Friday, February 5, 2010

Pluto Changes...

The Hubble telescope has captured the most detailed images of Pluto ever taken.  There are plenty of mysteries for the scientists to dig into, and some interesting and heretofore unknwn (apparent) seasonal changes discovered.

This reminds me of an interesting comment I saw in an interview I read the other day.  An unnamed engineer at NASA (one of the “renegades” who's trying to change NASA's course) asserted that for the cost of the manned Hubble repair missions we could have launched 5 more advanced space telescopes.

I have no way to verify that assertion, but it gave me an idea that I'm pretty certain is accurate.  The idea is based on the easily observable fact that most of the cost of a mission like the Hubble telescope is in developement: the design of the instruments and the infrastructure on Earth to support the mission.  Actually constructing and launching the mission isn't free, but it's a much lower cost than the development.

So if we're going to develop the next generation Hubble, why build just one?  Why not build, say, five of the things – and launch them a couple of years apart.  By doing this we'd have a relatively long-lived project, reusing the same development and Earth-bound infrastructure.  The years between launches would provide time to “tweak” the design to handle issues raised by earlier missions.

It strikes me that this is very similar to what the U.S. Navy does with ships and boats.  The first ship or boat of any particular class (such as the Los Angeles class of submarines) is followed by some number of almost-but-not-quite identical sister ships or boats – with the design tweaked to fix issues found in the earlier examples, or to incorporate improved technology.  But basically the design is the same, only the details change.
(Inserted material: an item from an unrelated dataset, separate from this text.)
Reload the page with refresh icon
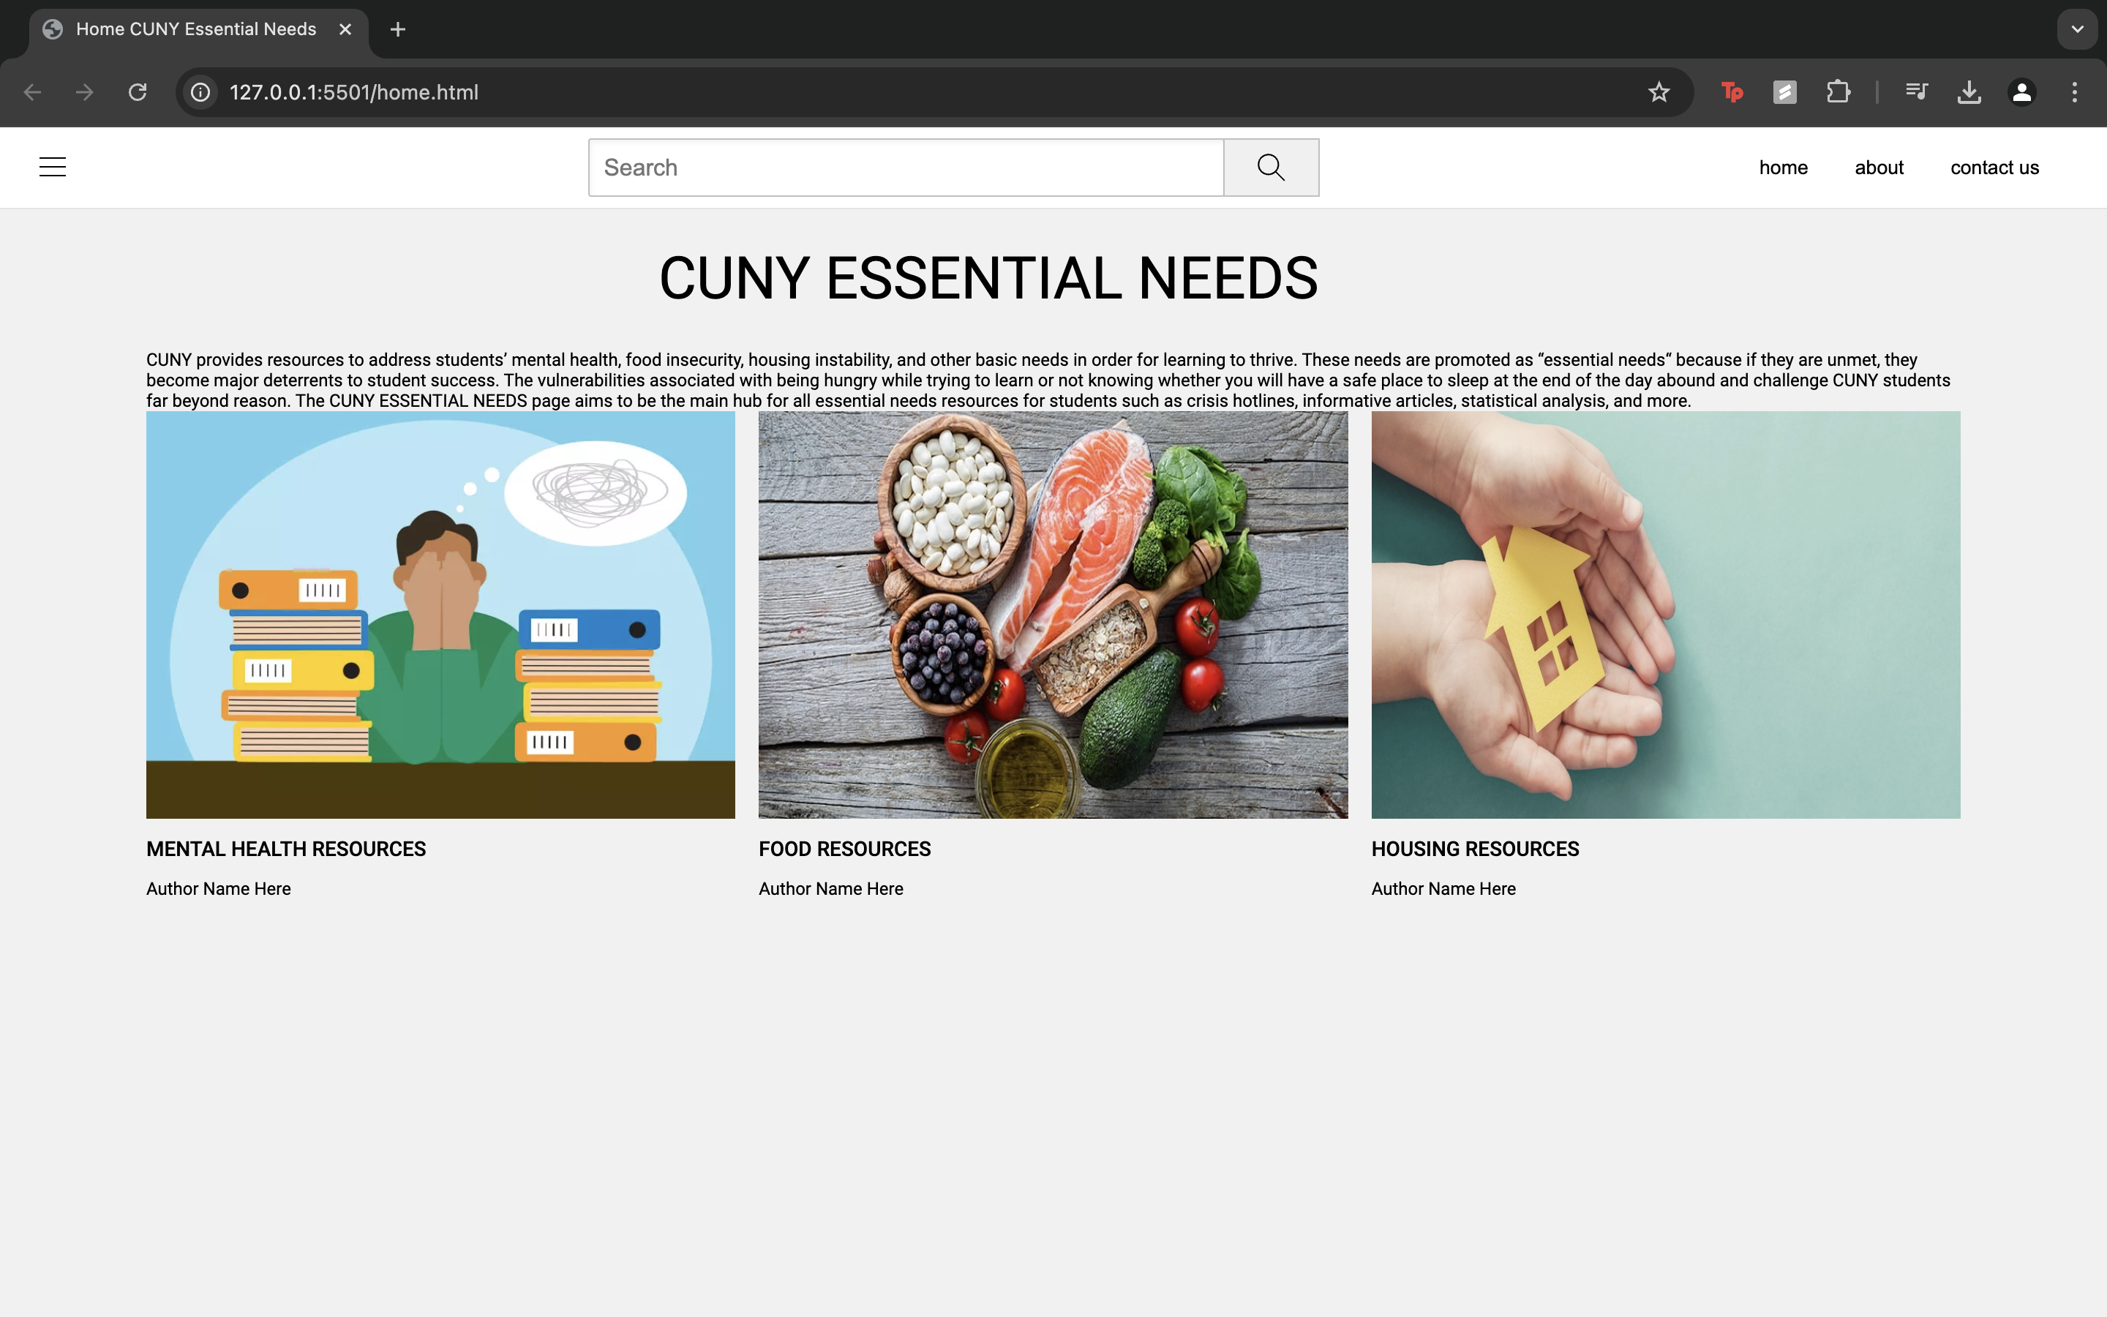This screenshot has height=1317, width=2107. (138, 92)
Why not for our unmanned robot space explorers as well?

1 comment:

  1. I think they actually make more than one. Of virtually everything they send up it seems. So they can troubleshoot problems and such on the ground before going up. Maybe the cost of getting to orbit is so high that it justifies the enormous expense for making everything absolutely as perfect and fault tolerant as possible?

    I always wondered about the clean-room, white scrubs, and incredibly risk adverse nature of NASA. If they just slapped together a satellite, shot it up and if it failed do it again would it be cheaper than spending so much time and effort to try and make it foolproof?